Recopiez le passage du texte sur l'AECG compris entre « L’AECG réclame une » et « mixité de l’AECG. », bornes incluses, en l'actualisant : remplacez « Singapour » par « le Vietnam ».

Texte fourni:
+ + + +

« Nous avons travaillé avec des déclarations de la Commission et du Conseil. Nous en avons même écrites certaines nous-même. Le Parlement wallon tient désormais la plume de la Commission et du Conseil » affirmait sans modestie Paul Magnette, ministre-président de la Wallonie, devant son parlement, le 28 octobre 2016. Comment un si petit État fédéré a-t-il pu devenir le héros d’un jour de la croisade contre l’AEGC (CETA en anglais) ?

 

 

Incompétence de l’UE et unanimité au Conseil, deux obstacles

 

Comprendre le rôle de la Wallonie impose de s’intéresser au rôle des États dans le processus d’approbation des accords commerciaux signés par l’Union européenne (UE). Traditionnellement, en droit international, un traité est d’abord négocié par les représentants d’un État, signé au terme de ce processus, puis ratifié selon les procédures internes à cet État. La ratification est ainsi l’acte par lequel l’État valide la signature de ses représentants. Or, l’UE adopte un système analogue en matière d’accords commerciaux : le Conseil de l’UE autorise la Commission à ouvrir des négociations, puis à signer l’accord. Dans certaines matières, le Parlement doit approuver le principe de l’accord. Puis le Conseil adopte une décision portant conclusion de l’accord, équivalant à ratifier ledit accord.

 

Cependant, deux incertitudes jonchent ce parcours : d’une part, l’UE est-elle bien habilitée à prendre un tel accord ? En l’occurrence, l’UE ne peut conclure un accord avec des pays tiers que dans les matières relevant de ses compétences exclusives ou partagées avec les États. Dans toutes les autres matières, telles la culture, l’éducation, la santé humaine, etc., seuls les États membres sont fondés à agir et, ainsi, à conclure un traité international. Certes, le commerce relève de la compétence exclusive de l’UE. Cependant, l’affaire se complique lorsqu’un accord commercial relève également de matières réservées aux États. On parle alors d’accord mixte : l’UE conclut l’accord parallèlement aux États membres, qui doivent chacun le ratifier dans leur ordre interne.

 

D’autre part, à quelle majorité le Conseil – qui réunit un ministre de chaque État membre – statue-t-il ? En principe, le Conseil statue à une majorité dite qualifiée, i.e. de 55 % des États sauf opposition d’au moins quatre États (donc de quatre ministres) représentant plus de 35 % de la population européenne. Cependant, l’unanimité est requise dans certains cas : non seulement dans le domaine des services sociaux, d’éducation et de santé lorsque des conditions très strictes sont réunies, mais également en cas de conclusion d’accords d’association. Aussi, l’opposition d’un seul État bloque le processus d’approbation de l’accord.

 

 

L’AECG réclame une double approbation des États

 

Le hic, avec l’AECG, tient à ce que ces deux obstacles sont potentiellement constitués. En ce qui concerne le caractère mixte de l’accord, celui-ci fait débat. En effet, si les États membres voient dans l’AECG un accord mixte, la Commission affirme qu’il relèverait des seules compétences de l’UE. Un problème analogue s’est posé en ce qui concerne un accord de libre échange avec Singapour, encore en négociation : l’UE peut-elle seule conclure un tel accord, sans co-approbation des États ? Cette question est aujourd’hui pendante devant la Cour de justice de l’UE (CJUE), l’audience s’étant tenue le 13 septembre dernier. De l’arrêt rendu dépendra en tout ou partie la réponse à la question de la mixité de l’AECG.

+ + + +

Matériel fourni:
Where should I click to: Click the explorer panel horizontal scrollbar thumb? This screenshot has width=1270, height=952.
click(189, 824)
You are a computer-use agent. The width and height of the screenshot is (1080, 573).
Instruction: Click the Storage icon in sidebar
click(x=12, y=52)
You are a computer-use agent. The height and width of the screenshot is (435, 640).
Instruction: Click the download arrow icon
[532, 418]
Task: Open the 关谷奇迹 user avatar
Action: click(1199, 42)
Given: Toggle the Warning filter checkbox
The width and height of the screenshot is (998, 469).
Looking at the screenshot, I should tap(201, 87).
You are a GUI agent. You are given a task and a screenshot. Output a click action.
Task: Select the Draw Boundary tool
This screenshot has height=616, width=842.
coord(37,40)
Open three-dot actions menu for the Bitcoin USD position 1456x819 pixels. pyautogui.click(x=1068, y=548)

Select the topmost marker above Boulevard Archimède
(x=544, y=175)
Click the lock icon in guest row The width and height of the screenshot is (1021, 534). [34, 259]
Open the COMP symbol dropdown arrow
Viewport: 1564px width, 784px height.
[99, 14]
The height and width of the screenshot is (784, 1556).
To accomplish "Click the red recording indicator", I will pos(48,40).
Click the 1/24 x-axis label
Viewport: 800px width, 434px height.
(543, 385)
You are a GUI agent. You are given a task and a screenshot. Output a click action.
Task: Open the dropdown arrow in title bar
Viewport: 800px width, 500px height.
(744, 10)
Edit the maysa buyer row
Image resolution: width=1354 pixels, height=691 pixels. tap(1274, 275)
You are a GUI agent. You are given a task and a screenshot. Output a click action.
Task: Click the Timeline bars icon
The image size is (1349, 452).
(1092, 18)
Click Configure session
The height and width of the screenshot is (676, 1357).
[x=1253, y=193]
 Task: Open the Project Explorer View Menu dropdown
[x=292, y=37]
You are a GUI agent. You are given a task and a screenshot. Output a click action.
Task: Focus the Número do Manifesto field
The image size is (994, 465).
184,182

+ + + +

Réponse rédigée:
L’AECG réclame une double approbation des États

 

Le hic, avec l’AECG, tient à ce que ces deux obstacles sont potentiellement constitués. En ce qui concerne le caractère mixte de l’accord, celui-ci fait débat. En effet, si les États membres voient dans l’AECG un accord mixte, la Commission affirme qu’il relèverait des seules compétences de l’UE. Un problème analogue s’est posé en ce qui concerne un accord de libre échange avec le Vietnam, encore en négociation : l’UE peut-elle seule conclure un tel accord, sans co-approbation des États ? Cette question est aujourd’hui pendante devant la Cour de justice de l’UE (CJUE), l’audience s’étant tenue le 13 septembre dernier. De l’arrêt rendu dépendra en tout ou partie la réponse à la question de la mixité de l’AECG.